### Exercise details
Among the entries below, find each line holding "filter" and return it.
*** Given information Section Begins ***
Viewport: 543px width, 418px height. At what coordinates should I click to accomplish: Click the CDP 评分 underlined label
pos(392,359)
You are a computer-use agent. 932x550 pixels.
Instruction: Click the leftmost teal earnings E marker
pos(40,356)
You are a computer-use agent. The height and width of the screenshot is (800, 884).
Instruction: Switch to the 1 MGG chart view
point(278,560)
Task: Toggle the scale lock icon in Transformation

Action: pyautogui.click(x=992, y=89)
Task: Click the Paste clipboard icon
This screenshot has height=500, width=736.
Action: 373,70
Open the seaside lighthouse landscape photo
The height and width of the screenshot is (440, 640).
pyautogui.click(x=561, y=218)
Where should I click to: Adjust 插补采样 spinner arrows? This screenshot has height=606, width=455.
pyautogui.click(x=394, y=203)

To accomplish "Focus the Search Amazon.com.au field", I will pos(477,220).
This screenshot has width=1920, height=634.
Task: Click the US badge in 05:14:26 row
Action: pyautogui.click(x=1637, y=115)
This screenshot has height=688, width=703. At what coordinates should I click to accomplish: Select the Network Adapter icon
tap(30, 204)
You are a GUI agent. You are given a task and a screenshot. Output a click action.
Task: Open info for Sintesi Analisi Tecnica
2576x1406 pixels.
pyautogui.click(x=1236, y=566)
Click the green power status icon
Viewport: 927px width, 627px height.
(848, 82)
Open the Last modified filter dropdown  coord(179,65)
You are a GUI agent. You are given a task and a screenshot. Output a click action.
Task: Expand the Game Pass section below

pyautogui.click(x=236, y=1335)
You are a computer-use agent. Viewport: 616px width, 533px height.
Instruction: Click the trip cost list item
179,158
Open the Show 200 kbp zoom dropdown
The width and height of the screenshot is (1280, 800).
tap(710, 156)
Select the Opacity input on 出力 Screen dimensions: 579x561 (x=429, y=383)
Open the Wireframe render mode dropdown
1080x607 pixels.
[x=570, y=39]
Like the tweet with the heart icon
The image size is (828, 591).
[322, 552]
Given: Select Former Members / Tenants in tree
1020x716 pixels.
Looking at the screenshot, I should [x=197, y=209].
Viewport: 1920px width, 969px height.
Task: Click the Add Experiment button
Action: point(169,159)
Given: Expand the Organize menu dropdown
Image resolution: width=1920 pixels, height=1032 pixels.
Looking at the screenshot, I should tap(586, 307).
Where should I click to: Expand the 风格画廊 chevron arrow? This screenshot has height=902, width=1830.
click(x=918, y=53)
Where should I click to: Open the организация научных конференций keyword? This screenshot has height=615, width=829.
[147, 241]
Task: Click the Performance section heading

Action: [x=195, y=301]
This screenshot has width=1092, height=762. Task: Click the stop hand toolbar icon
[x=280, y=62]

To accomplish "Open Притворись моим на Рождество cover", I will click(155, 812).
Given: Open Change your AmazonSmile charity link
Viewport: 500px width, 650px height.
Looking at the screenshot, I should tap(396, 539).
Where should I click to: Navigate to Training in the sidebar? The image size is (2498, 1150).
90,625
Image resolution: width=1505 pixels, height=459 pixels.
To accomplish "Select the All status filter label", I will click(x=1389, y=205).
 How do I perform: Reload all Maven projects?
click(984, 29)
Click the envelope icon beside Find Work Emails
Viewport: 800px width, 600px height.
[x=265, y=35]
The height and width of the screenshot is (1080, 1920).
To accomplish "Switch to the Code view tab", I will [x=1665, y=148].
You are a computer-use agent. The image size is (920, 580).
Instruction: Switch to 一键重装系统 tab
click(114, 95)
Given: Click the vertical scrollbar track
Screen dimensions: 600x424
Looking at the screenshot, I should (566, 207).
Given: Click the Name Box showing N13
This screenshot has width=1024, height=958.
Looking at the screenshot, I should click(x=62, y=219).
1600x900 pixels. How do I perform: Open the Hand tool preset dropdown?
*** Given information Section Ends ***
### Result of this exercise
Open the Last modified filter dropdown  coord(179,65)
To accomplish "Select the All status filter label", I will click(x=1389, y=205).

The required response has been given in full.